Databricks supports AWS Graviton-enabled clusters:

  • On Databricks Runtime 9.1 LTS and above for non-Photon, and Databricks Runtime 10.2 (unsupported) and above for Photon.

  • In all AWS Regions. Note, however, that not all instance types are available in all Regions. If you select an instance type that is not available in the Region for a workspace, you get a cluster creation failure.

  • For AWS Graviton2 and Graviton3 processors.

Note

Delta Live Tables is not supported on Graviton-enabled clusters.

Create an AWS Graviton-enabled cluster

Use the instructions in Create a cluster to create your AWS Graviton-enabled cluster.

The process to specify the cluster’s AWS Graviton instance type depends on the method you use to create the cluster. The instructions that follow are specific for each cluster creation process:

Create button or cluster UI

Follow the instructions in Create a cluster. For Databricks runtime version, select one of the runtimes as listed in the preceding Availability section. For Worker type, Driver type, or both, select one of the available AWS Graviton instance types as listed in the preceding Availability section.

Databricks REST API

  1. Set up authentication for the Databricks REST Workspace API, if you have not done so already.

  2. Use your tool of choice to call the Databricks REST API, such as curl or Postman.

  3. Call the POST /api/2.0/clusters/create operation. For example, you can use curl to make a call similar to the following. In this curl call example and its related JSON request payload file, replace the following placeholders:

    • Replace <workspace-instance> <databricks-instance>.

    • Replace <personal-access-token> with the Databricks personal access token that is associated with your Databricks user account for this workspace.

    • Replace <cluster-name> with some display name for the new cluster, for example My New Cluster.
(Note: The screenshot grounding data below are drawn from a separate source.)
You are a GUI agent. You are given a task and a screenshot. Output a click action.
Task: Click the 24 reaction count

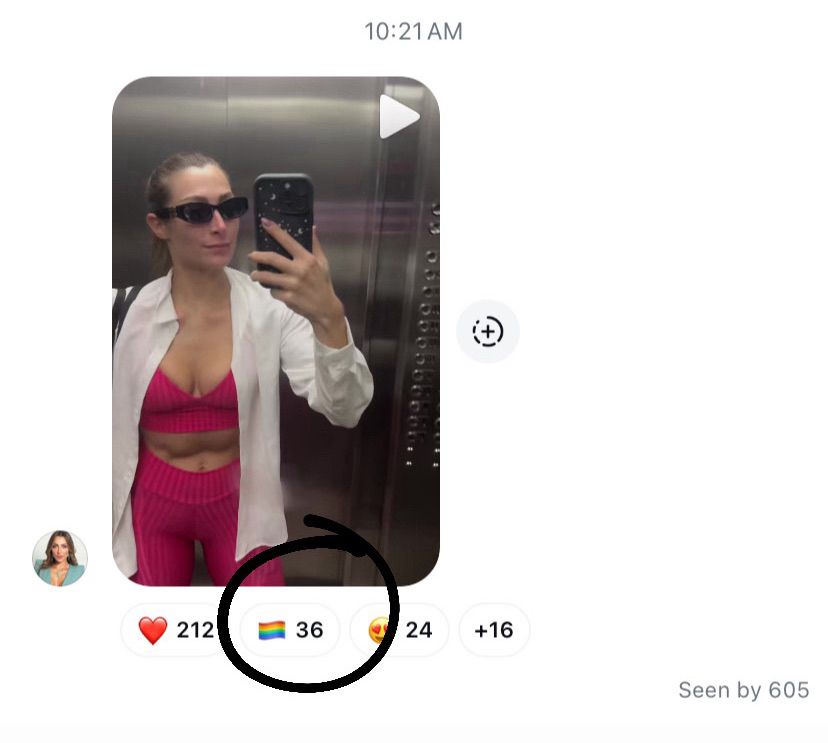pos(419,630)
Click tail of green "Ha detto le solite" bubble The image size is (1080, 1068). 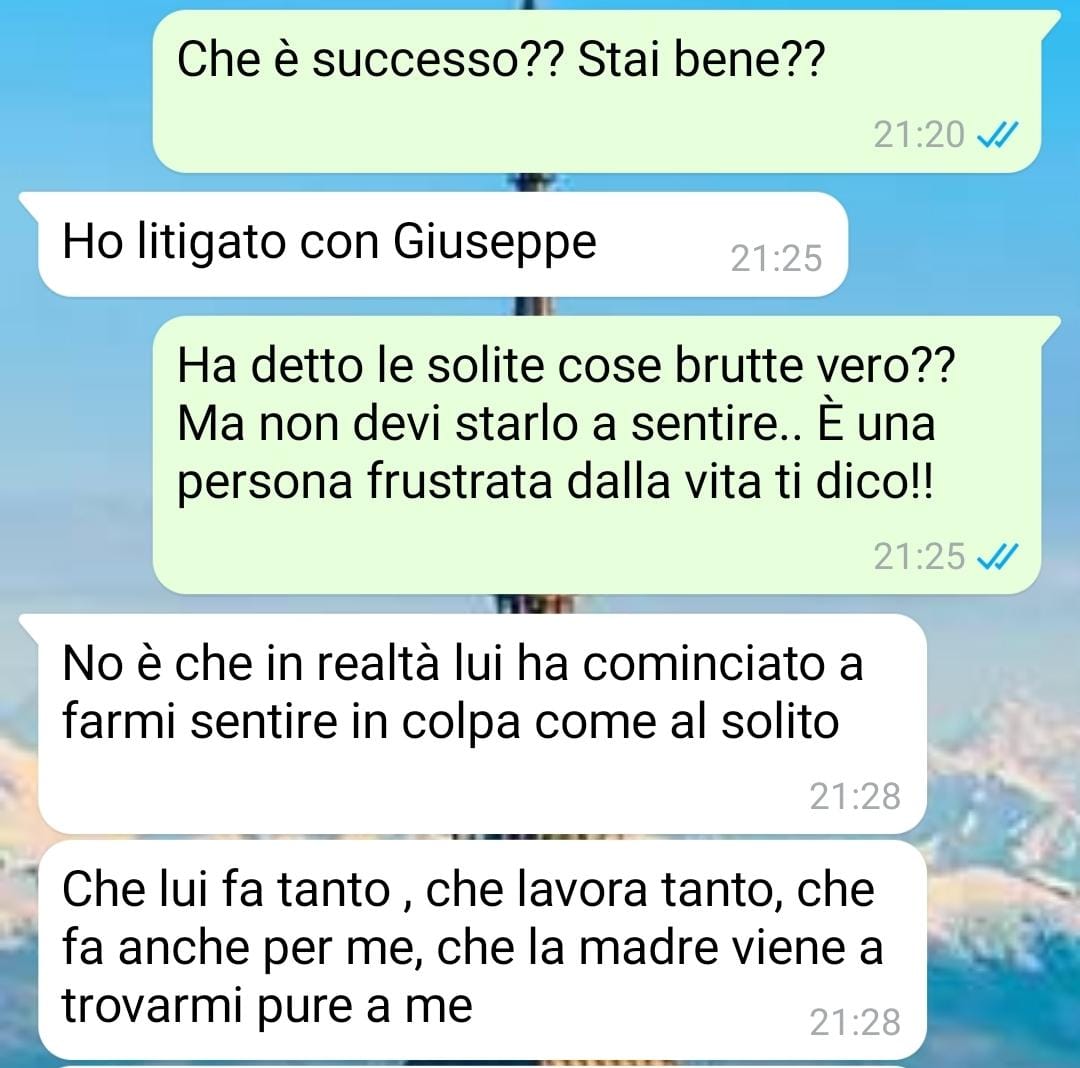[x=1048, y=326]
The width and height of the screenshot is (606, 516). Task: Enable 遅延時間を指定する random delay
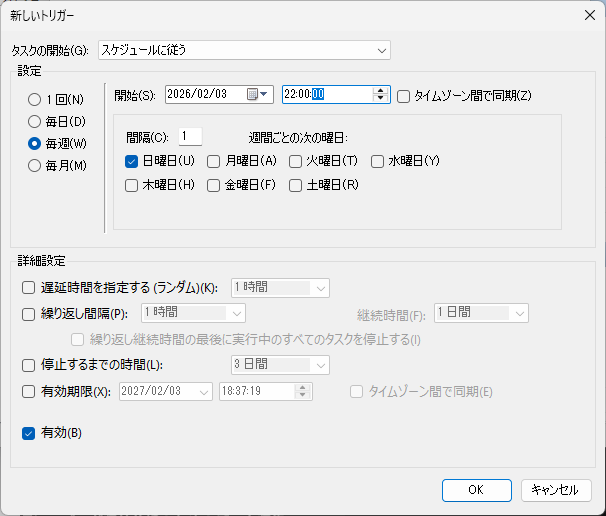(x=28, y=288)
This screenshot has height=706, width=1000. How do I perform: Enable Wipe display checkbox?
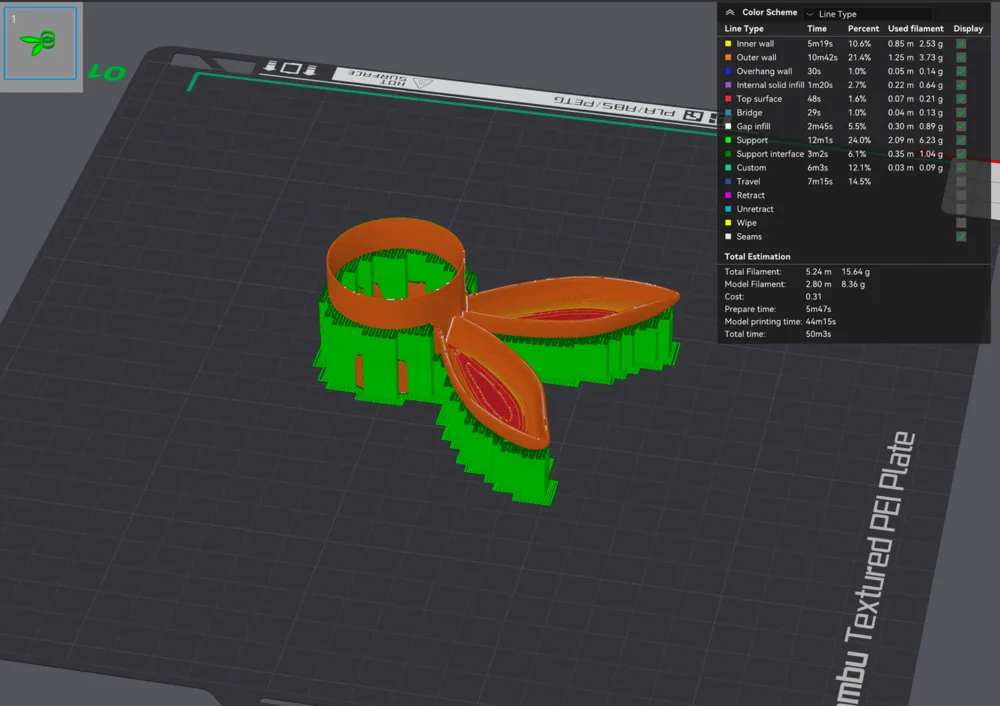pyautogui.click(x=961, y=223)
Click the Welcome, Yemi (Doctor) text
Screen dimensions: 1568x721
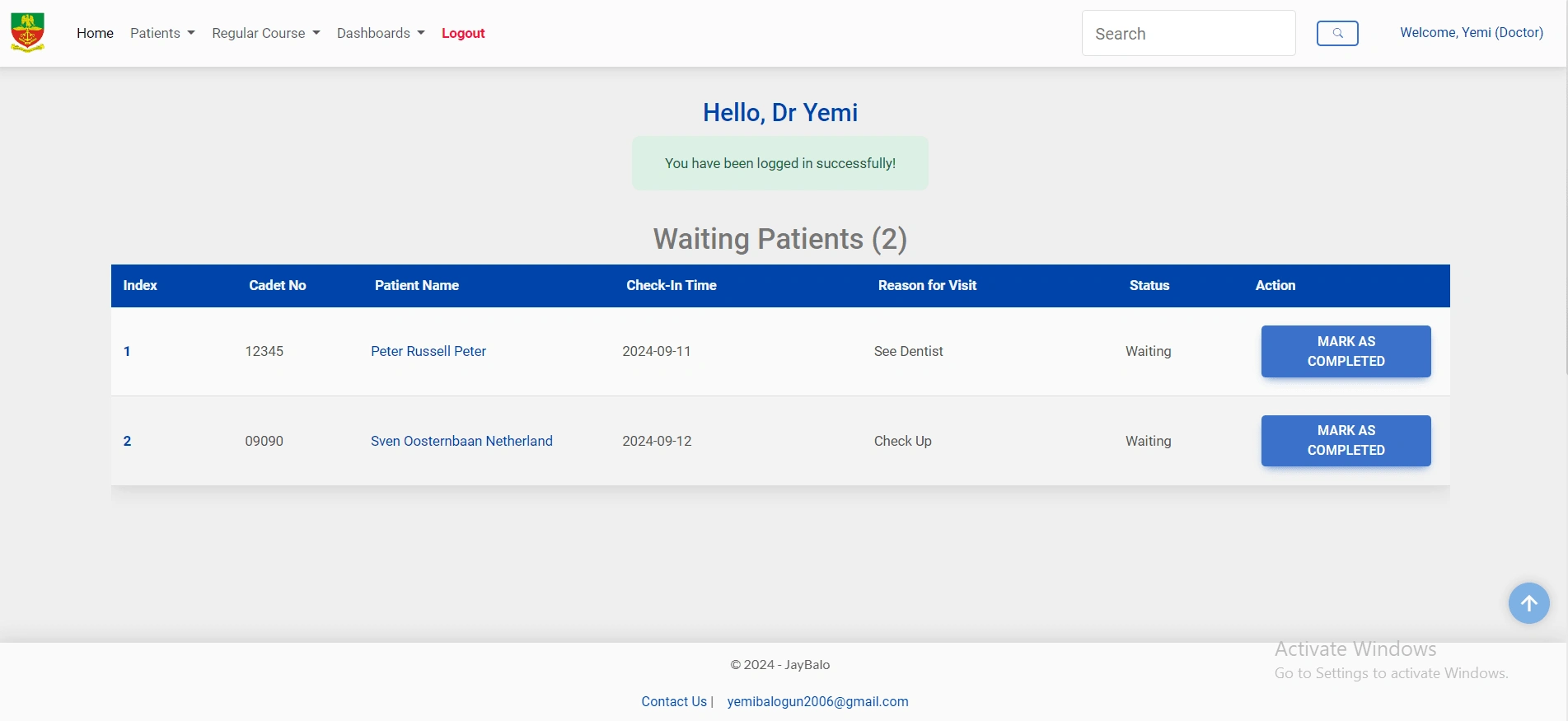click(1471, 32)
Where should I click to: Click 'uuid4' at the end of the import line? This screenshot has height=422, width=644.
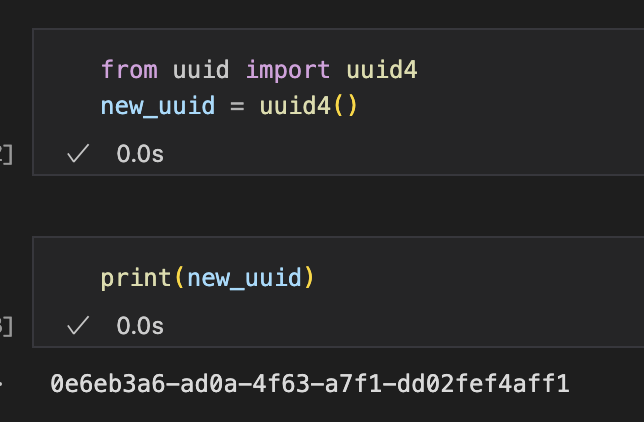[x=382, y=69]
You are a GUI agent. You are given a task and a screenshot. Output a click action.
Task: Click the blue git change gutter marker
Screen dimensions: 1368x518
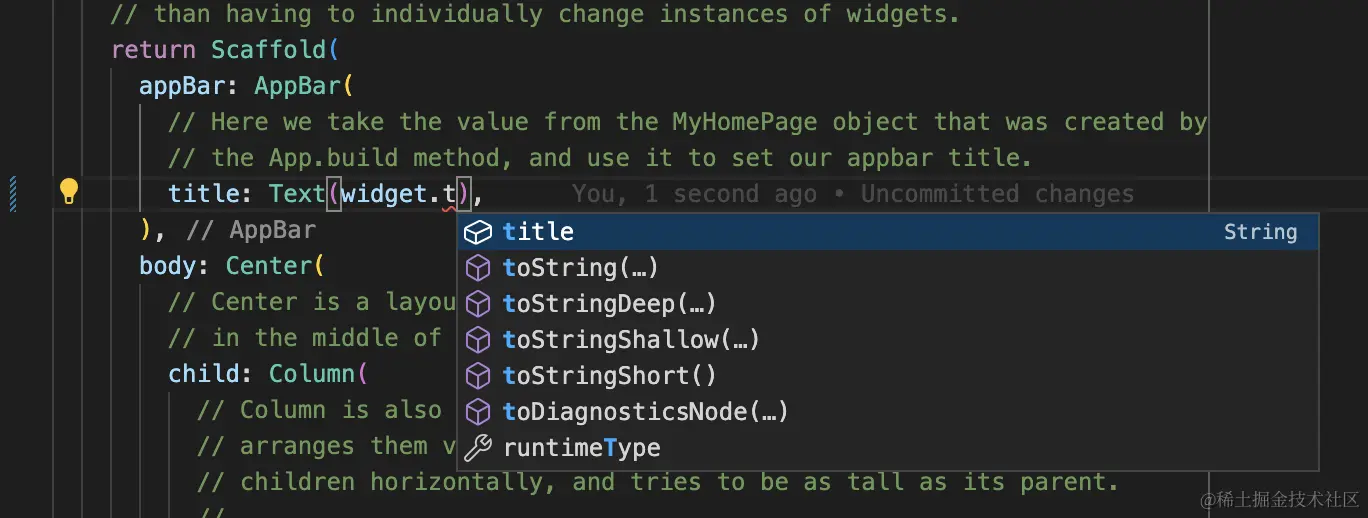click(13, 194)
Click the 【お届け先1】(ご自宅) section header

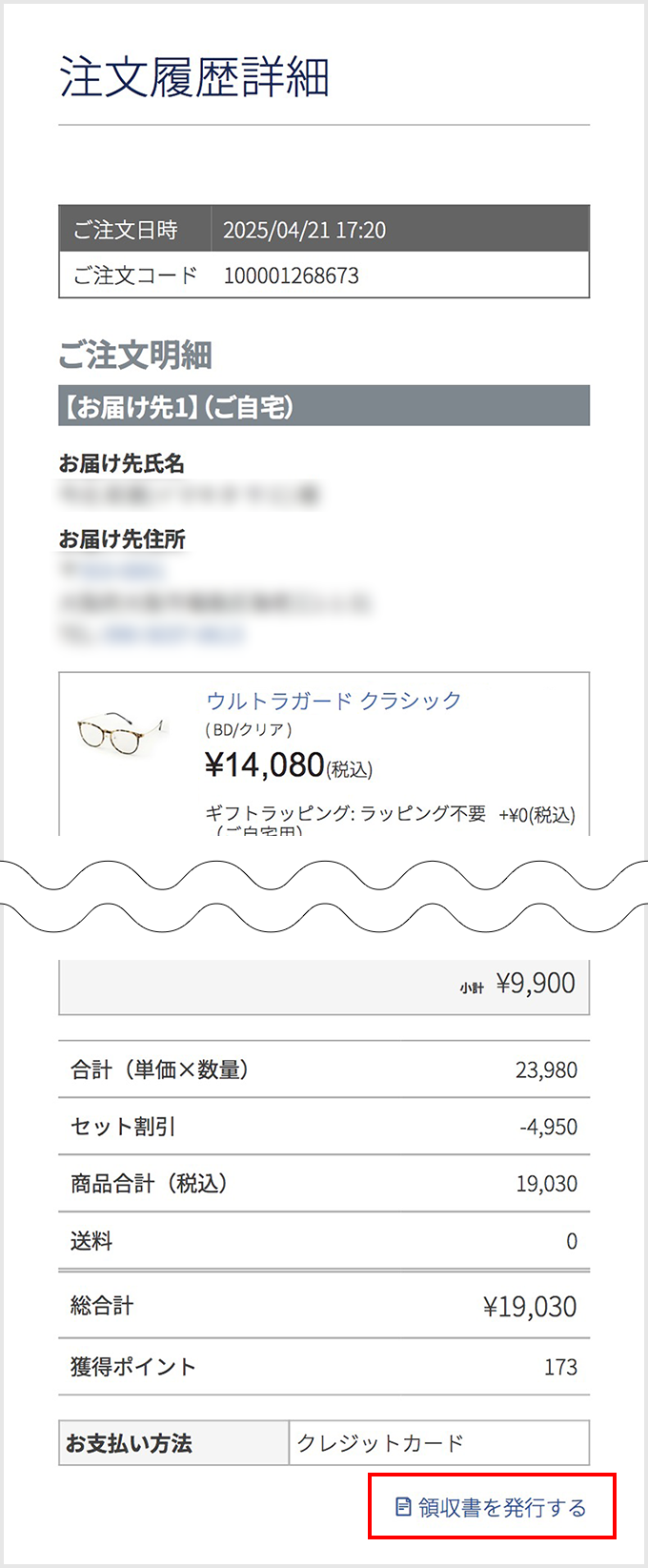tap(177, 407)
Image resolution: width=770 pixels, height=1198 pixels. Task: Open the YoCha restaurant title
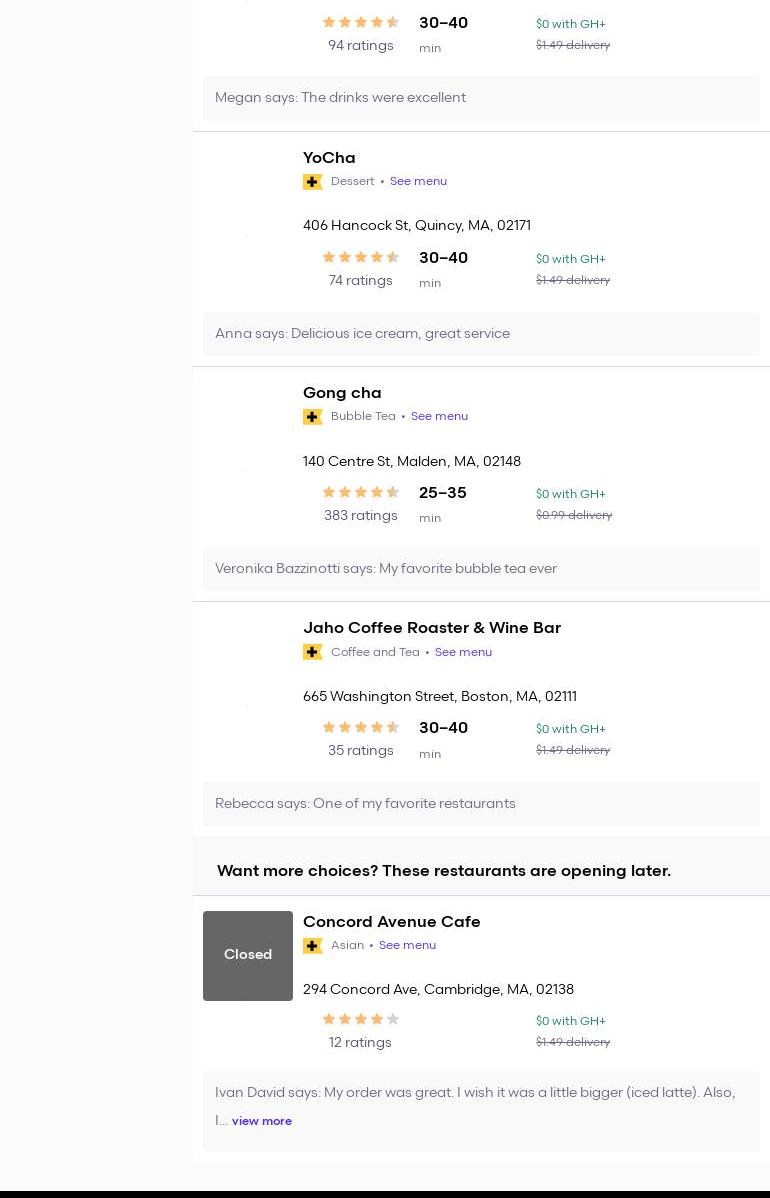coord(329,158)

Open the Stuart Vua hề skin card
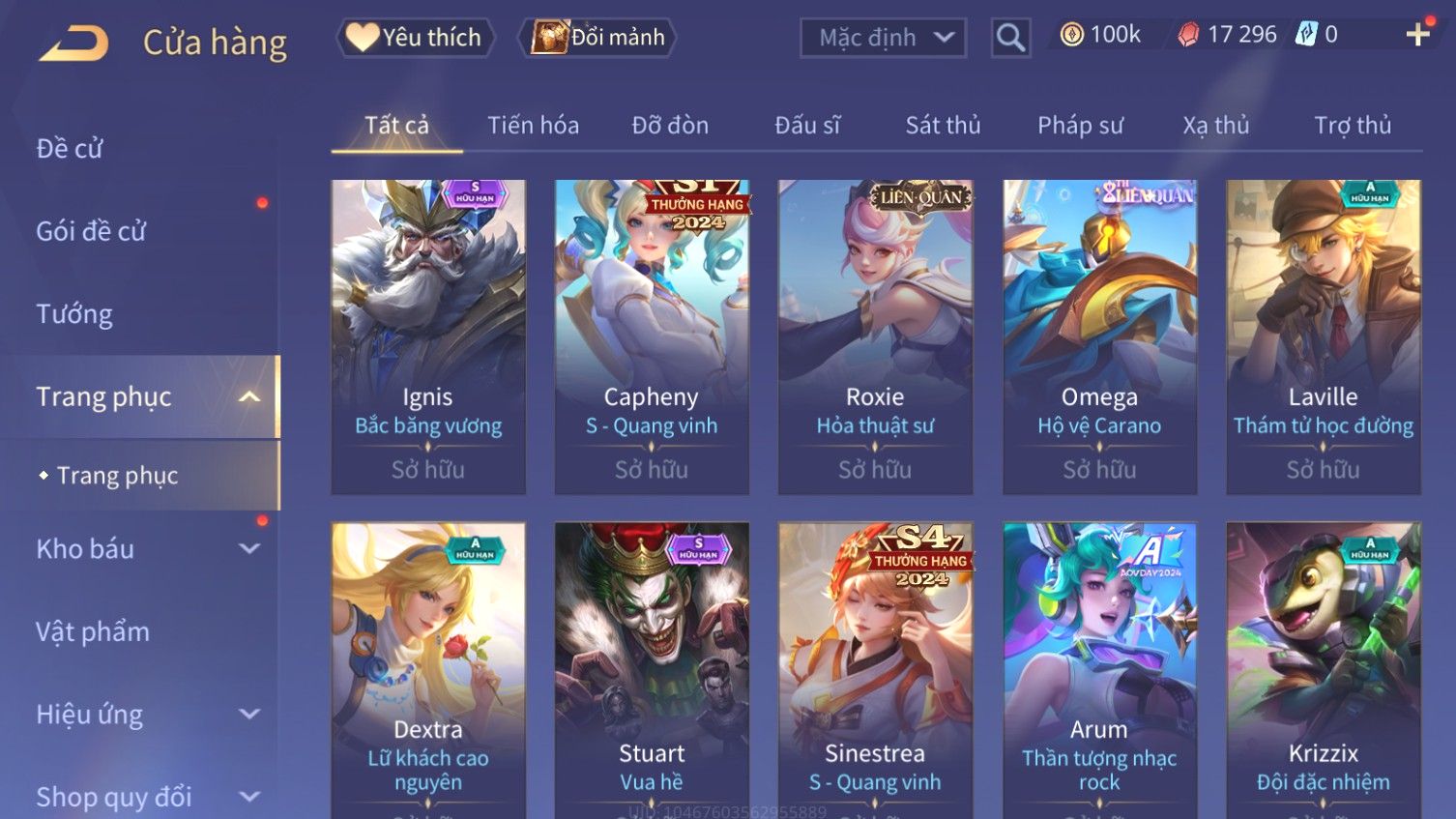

    • Replace <spark-version> with the ID of the Spark version for the new cluster, for example 13.3.x-scala2.12. To get a list of available Spark version IDs, call the GET /api/2.0/clusters/spark-versions operation.

    • Replace <node-type-id> with the ID of the node type for the new cluster, for example m6gd.large. To get a list of available node type IDs, call the GET /api/2.0/clusters/list-node-types operation. Note, however, that not all node types are available in all Regions. If you select a node type that is not available in the Region for a workspace, you get a cluster creation failure.

    • For num_workers, replace 1 with the number of worker nodes for the new cluster.

    curl --request POST \
    https://<workspace-instance>/api/2.0/clusters/create \
    --header "Authorization: Bearer <personal-access-token>" \
    --data @create-cluster.json
    

    In a file named create-cluster.json in the same directory where you run the preceding curl call, add content such as the following:

    {
      "cluster_name": "<cluster-name>",
      "spark_version": "<spark-version>",
      "node_type_id": "<node-type-id>",
      "num_workers": 1
    }
    

    The preceding request specifies a non-Photon runtime. To specify a Photon runtime, add the PHOTON runtime engine setting, as follows. (Do not add PHOTON anywhere in the Spark version setting.)

    For Photon:

    {
      "cluster_name": "<cluster-name>",
      "spark_version": "<spark-version>",
      "node_type_id": "<node-type-id>",
      "num_workers": 1,
      "runtime_engine": "PHOTON"
    }
    

Databricks CLI

  1. Install the Databricks CLI and set up the Databricks CLI for authentication, if you have not done so already.

  2. Run the clusters create subcommand. For example, you can run the subcommand as follows. In this command example, replace the following placeholders:

    • Replace <spark-version> with the ID of the Spark version for the new cluster, for example 13.3.x-scala2.12. To get a list of available Spark version IDs, run the command databricks clusters spark-versions.

    • Replace <cluster-name> with some display name for the new cluster, for example My New Cluster.

    • Replace <node-type-id> with the ID of the node type for the new cluster, for example m6gd.large. To get a list of available node type IDs, run the command databricks clusters list-node-types. Note, however, that not all node types are available in all Regions. If you select a node type that is not available in the Region for a workspace, you get a cluster creation failure.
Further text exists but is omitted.